Elly Burhaini Faizal, Tangerang – Companies continue to ignore consumer complaints despite the long-standing stipulations of the 1999 Consumer Protection Law, activists have said.

Huzna Gustiana Zahir from the Indonesian Consumers Foundation (YLKI) said that firms viewed the rising number of consumer complaints as "nuisances".

"Consumer rights continue to be disregarded, as we continue to see a growing number of complaints published in the readers' columns of newspapers or direct complaints forwarded to our organization," Huzna said on the sidelines of the opening ceremony of the 2012 Annual Meeting on Testing and Quality (AMTeQ).

Huzna said that the Consumer Protection Law required companies to take complaints seriously.

"Yet, it seems hard for angry consumers to get the attention of companies. This has forced them to direct their complaints through third parties, such as the news media and consumer protection agencies, like the YLKI," Huzna said.
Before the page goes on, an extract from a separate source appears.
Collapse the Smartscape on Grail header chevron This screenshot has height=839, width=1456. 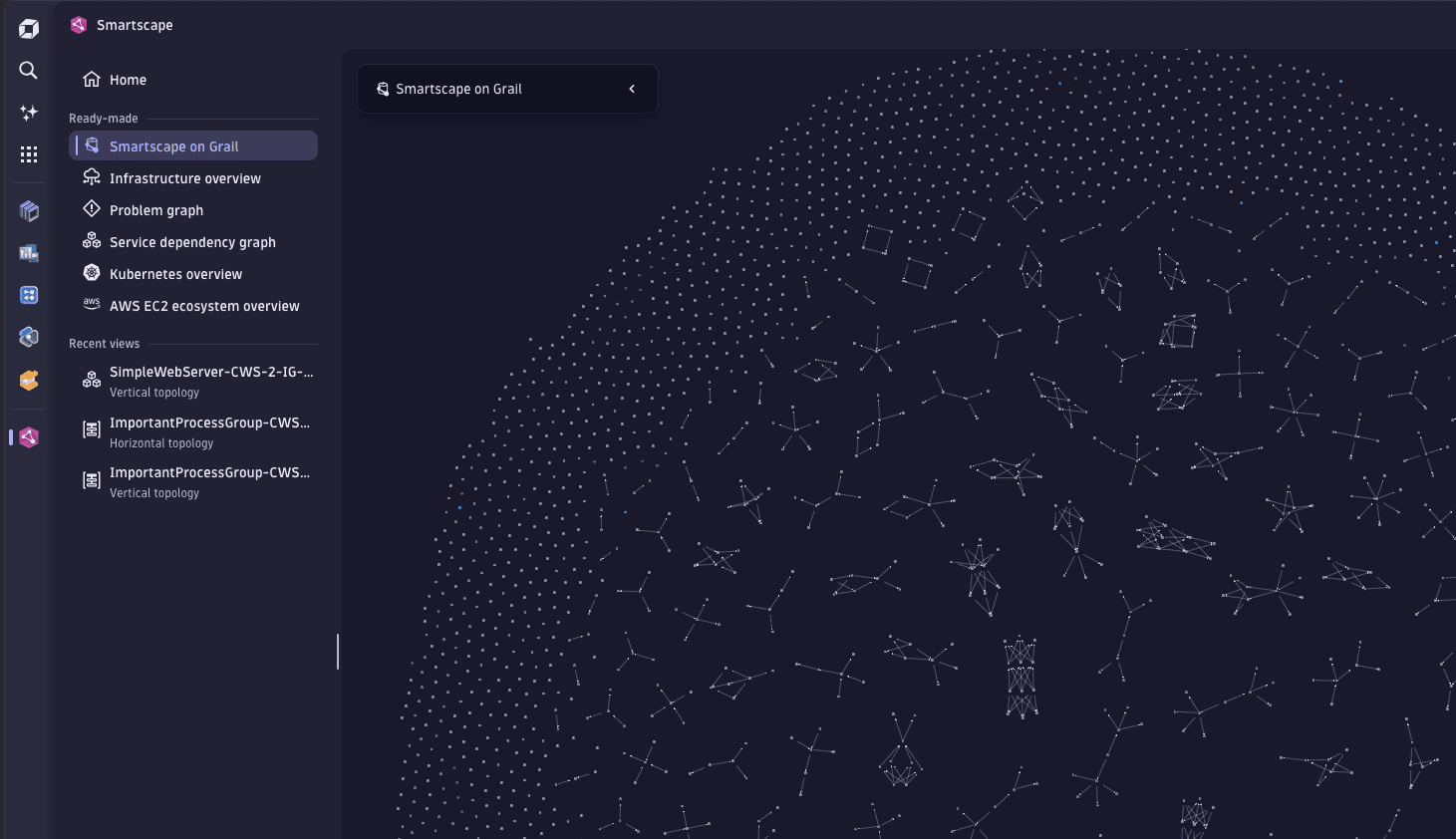point(631,89)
The YKLI said that it has received 233 complaints this year as of July. The banking, insurance and credit services industry led the list of complaints, comprising 18 percent of all reported incidents, followed by the telecommunications sector.

The year-to-date trend for 2012 follows that of the previous year. Complaints on banking, insurance and credit services comprised 21 percent of all cases recorded by the YKLI throughout 2011, which was up from 13.7 percent of all complaints recorded in 2010.
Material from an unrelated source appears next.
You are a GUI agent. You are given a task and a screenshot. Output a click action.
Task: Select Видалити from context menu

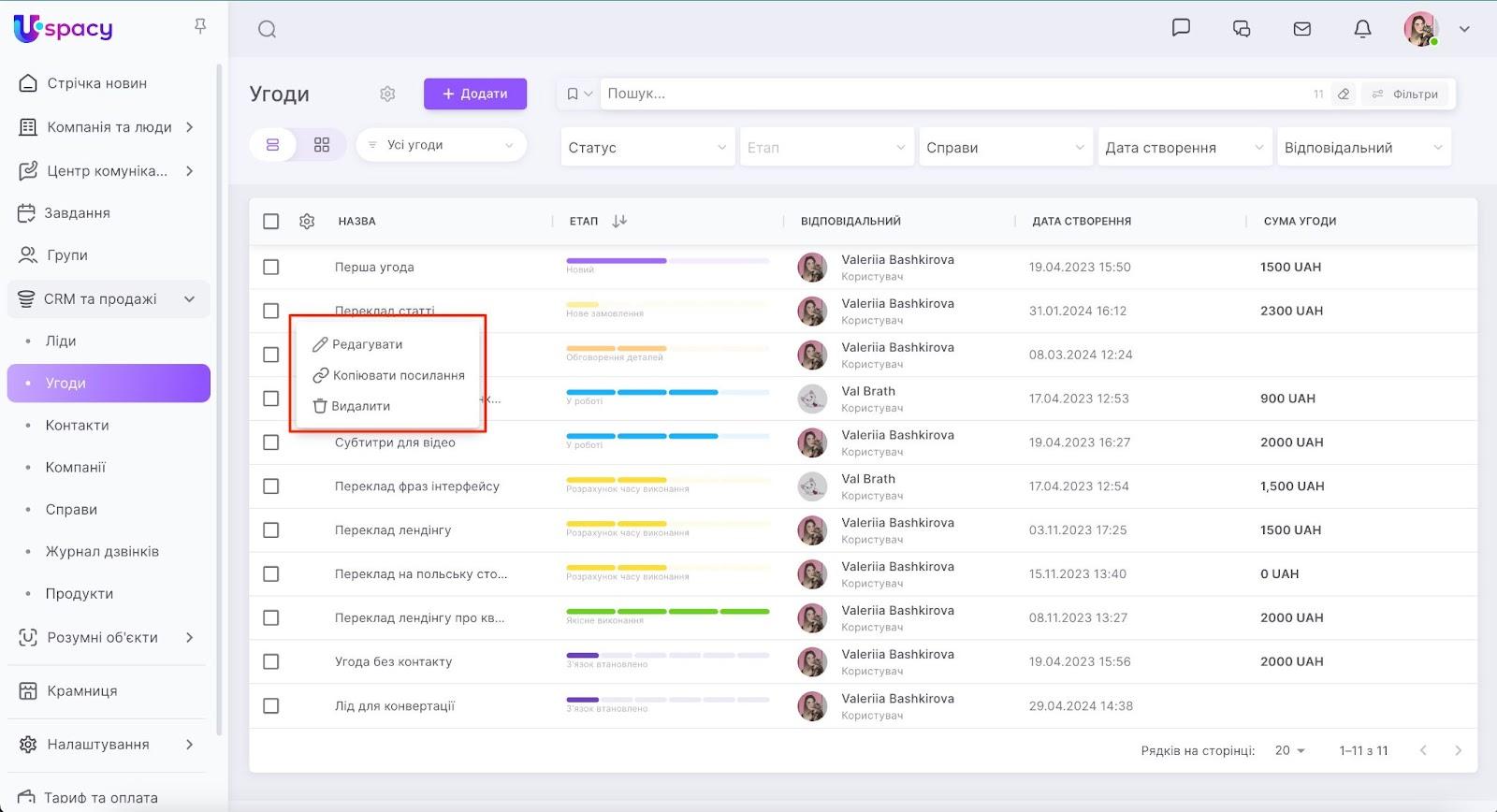coord(360,406)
The housing sector comprised 14.5 percent of all complaints in 2011, followed by the telecommunications sector at 12 percent.

"Most consumers first try to file a complaint directly with the companies. They then decide to report it to the third parties, such as writing a reader letter to a newspaper or requesting mediation from consumer protection associations, as they were not satisfied with their responses," Huzna said.

According to the YLKI, 84 cases of 590 reports it received in 2010, or 14 percent, involved housing complaints.

Husna said that responding properly to a consumer complaint could improve a company's performance.

"They [companies] continue to see consumer complaints as bad things, when in fact such feedback might improve their services or product manufacturing processes in the future," Huzna said.

Husna made her comments at the AMTeQ meeting held by the Indonesian Institute of Sciences (LIPI)'s research center for quality systems and testing technology at the Science and Technology Research Center (Puspiptek) in Serpong, Tangerang.

Participants at the meeting discussed developing indicators for quality products and the need for calibration laboratories and reputable product certification institutions, among other things.